Researchers at MD Anderson Cancer Center collaborated with the researchers at Mount Sinai, New York and Rice University Houston to report that the 3-dimensional scaffolds are effective in producing an endogenous tumor environment that can help in better visualization of tumor growth and response to anti-tumor therapy. The results are published in Proceedings of the National Academy of Sciences.
The 3-dimensional models designed in the Mikos lab helped in promotion and development of growth in tumor tissues by delivering suitable environmental conditions for the growth of Ewing’s sarcoma.
The discovery is helpful in producing a human tissue environment that can help researchers test anti-tumor drugs.
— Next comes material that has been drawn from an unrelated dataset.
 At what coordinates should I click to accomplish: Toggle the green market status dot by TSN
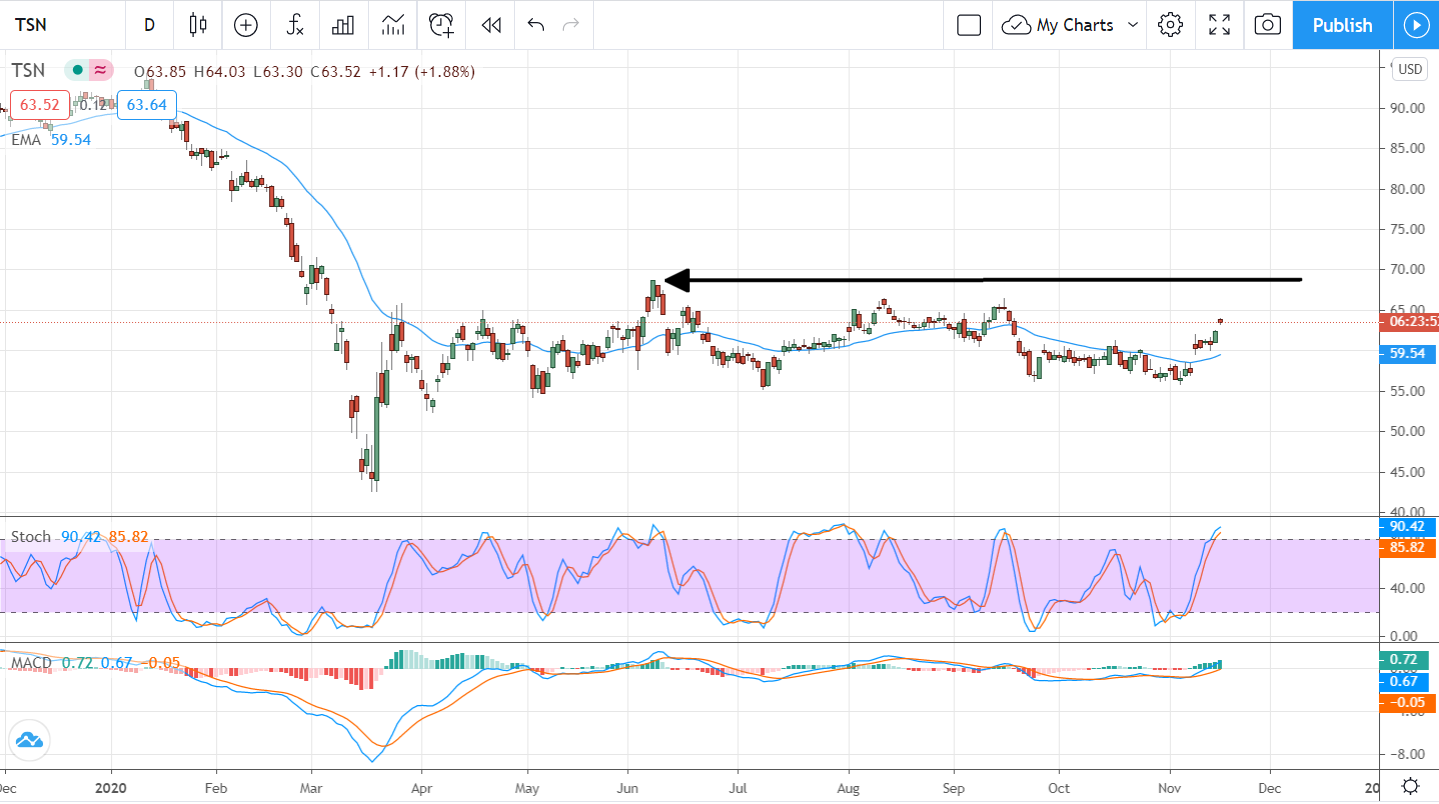tap(76, 71)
Previously, plastic 2-dimensional surfaces were used to visualize the response of tumor cells to chemo drugs. However, since the latest research has proved that the 3-dimensional scaffolds provide a more efficient biochemical and morphologically similar environment to human cancer tissues, it will allow researchers to engineer specific models to see the response to chemo or radiotherapy in different tumors and tissues.
Antonios Mikos, the lead researcher from Rice University, collaborated with researcher and oncologist Joseph Ludwig from MD Anderson, who proposed that:
Tumors in vivo exist within a complex microenvironment consisting of several other cell types and extracellular matrix components. By taking the bottom-up approach and incorporating more components to this current model, we can add layers of complexities to make it increasingly reliable”
Ewing’s sarcoma is reportedly the second most common bone tumor in pediatric aged children, and the characteristics of tumor expression, display of tumor proteins, and growth characteristics are totally different from those that appear on 2- dimensional models. Moreover, the team of researchers also hypothesized that 2-D cultures may impair the expression or appearance of the mechanism of drug resistance that in turn affects the understanding of cellular biology, leading to thedevelopment of misunderstandings in the learning behavior of anti-cancer drugs.
With further research, this team of researchers is hopeful that developing future practical models will prove helpful in evaluating drug efficacy and in designing optimal treatment models for a variety of other cancers.